9.) Aufgaben der Mitarbeiter/in

a.) Pädagogische Aufgaben:

  • bei regelmäßigen Öffnungszeiten betreut mindestens ein Mitarbeiter das Haus;

  • Beziehungsarbeit;

  • Das Internetcafé wird betreut, die Besucher/innen erhalten Unterstützung und Anregungen;

  • Die Besucher/innen werden zum Umgang mit „neuen Medien“ angeregt und können so ihre Medienkompetenz erweitern;

  • Projekte, Ausflüge, erlebnispädagogische Maßnahmen, Parties, Unternehmungen aller Art werden durchgeführt;

  • Die Jugendlichen sollen sich beteiligen können; auf Vollversammlungen wird über Geschehenes, Aktuelles und zu Planendes gesprochen;

  • Angebote in Handwerk und Kunst, Sport und Bewegung, Kultur und Politik, Musik und Medien können in Anspruch genommen werden;

  • Die Besucher/innen erhalten Unterstützung in allen Schulangelegenheiten (Referate, Hausaufgaben, Projektarbeiten, Lernschwierigkeiten, Schwänzen, Ärger mit LehrerInnen, …)
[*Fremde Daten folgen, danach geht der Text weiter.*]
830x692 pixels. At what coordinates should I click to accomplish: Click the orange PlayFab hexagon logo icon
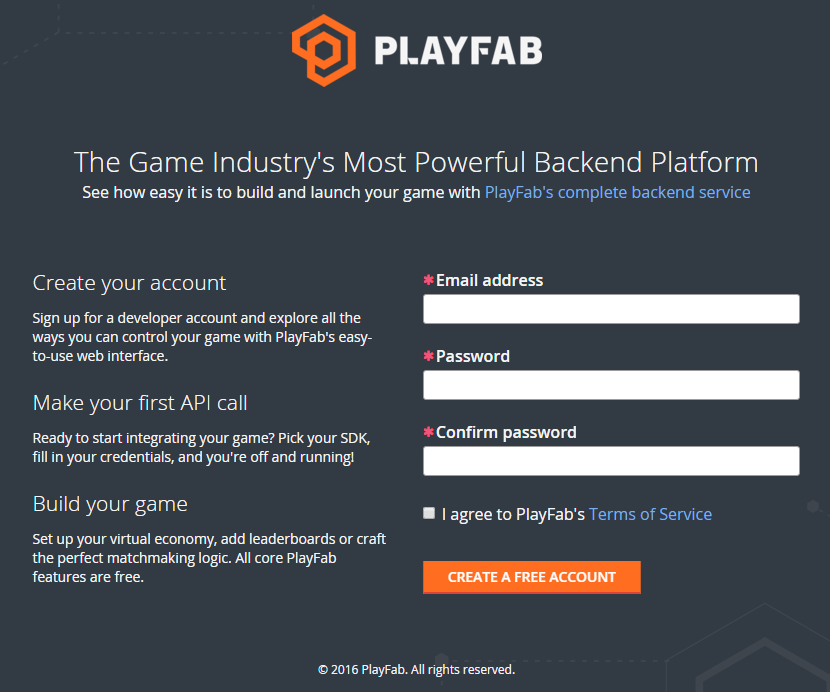tap(324, 50)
  • Sowohl für Mädchen als auch für Jungs werden geschlechtspezifische Angebote geschaffen; die Mitarbeiter/in sind integriert in Mädchenarbeit und Jungenarbeit des Kreishauses der Jugendarbeit und machen Teilnahme an kreisweiten Angeboten möglich;

  • bei Gestaltung und Bewältigung von Freizeit und freier Zeit erhalten die Besucher/innen Hilfe Anregungen;

  • in Krisensituationen kann Einzelbegleitung notwendig und kurzzeitig von Mitarbeitern durchgeführt werden;

  • Die Mitarbeiter/in setzen pädagogische Schwerpunkte, greifen Trends und Tendenzen in Jugendkultur auf und leiten evtl. präventive Maßnahmen ein;

  • Wöchentlich findet eine Teamsitzung statt, außerdem eine Jahresklausur (Reflexion, Planung, Austausch,…)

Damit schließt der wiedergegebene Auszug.